▸ **THE TASK**
For the records below, please print exactly and only the lines from the one with "This screenshot has height=532, width=798." down to the one with "Where should I", both ends included, omitting the pictures.

▸ **TASK INPUTS**

******************************

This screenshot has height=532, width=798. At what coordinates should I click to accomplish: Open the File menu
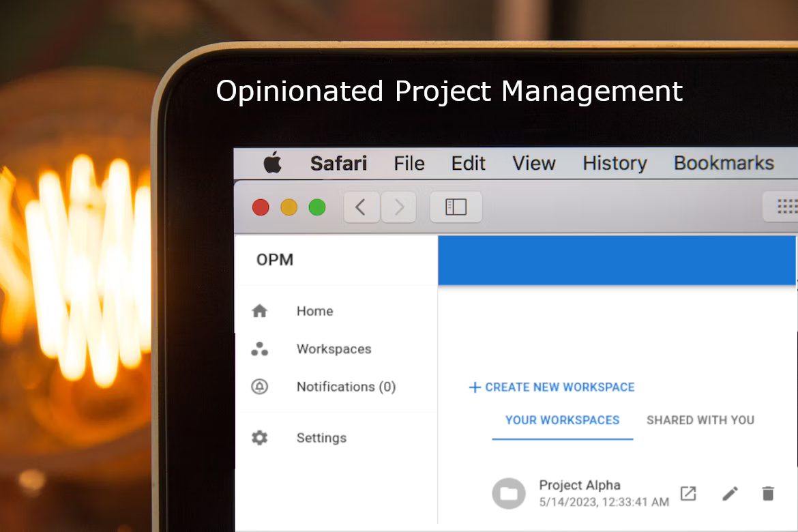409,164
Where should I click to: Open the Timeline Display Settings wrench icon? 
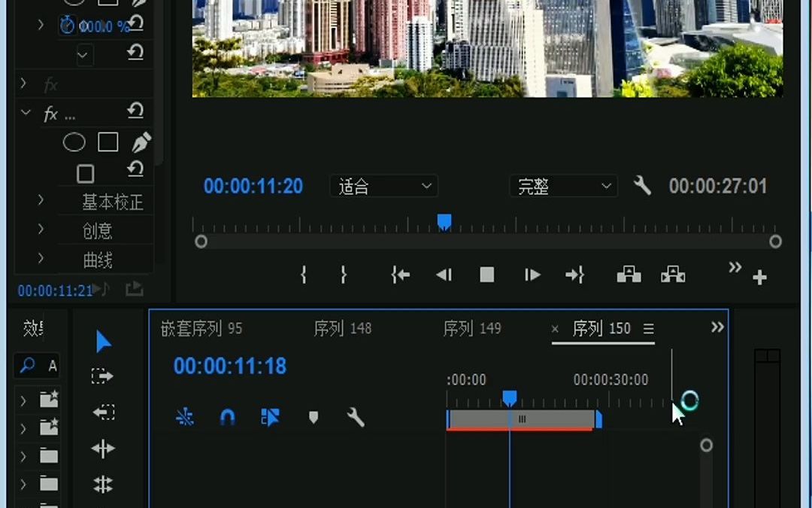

******************************

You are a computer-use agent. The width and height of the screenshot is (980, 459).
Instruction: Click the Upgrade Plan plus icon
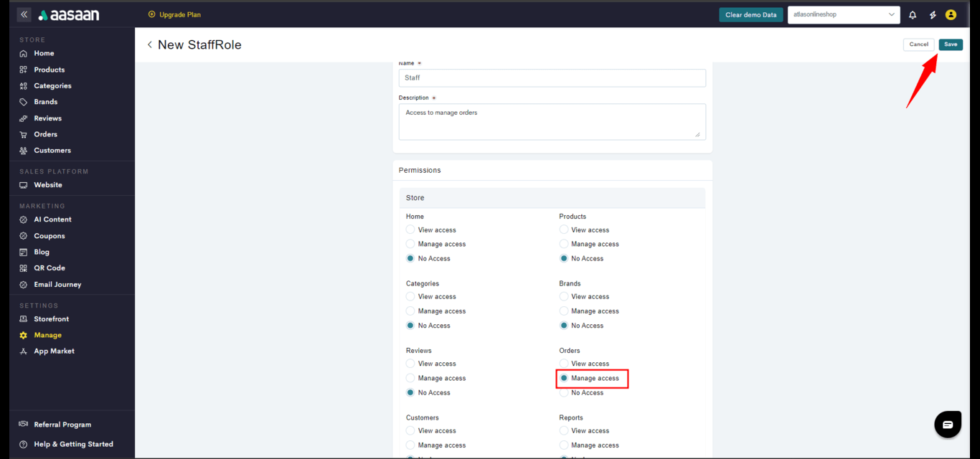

******************************

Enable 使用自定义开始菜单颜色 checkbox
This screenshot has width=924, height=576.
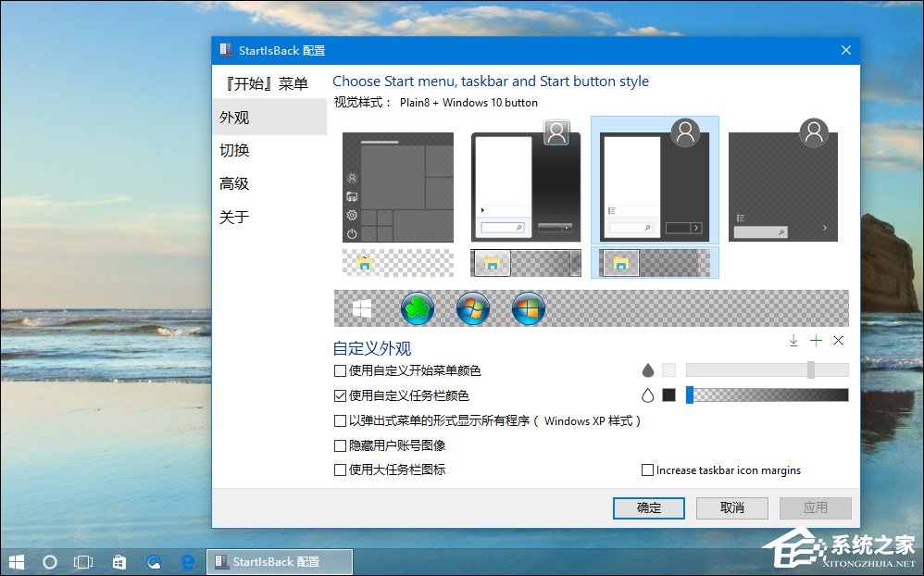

******************************

▸ **ANSWER AREA**
This screenshot has height=532, width=798. At what coordinates should I click to accomplish: Open the File menu
409,164
Where should I click to: Open the Timeline Display Settings wrench icon? 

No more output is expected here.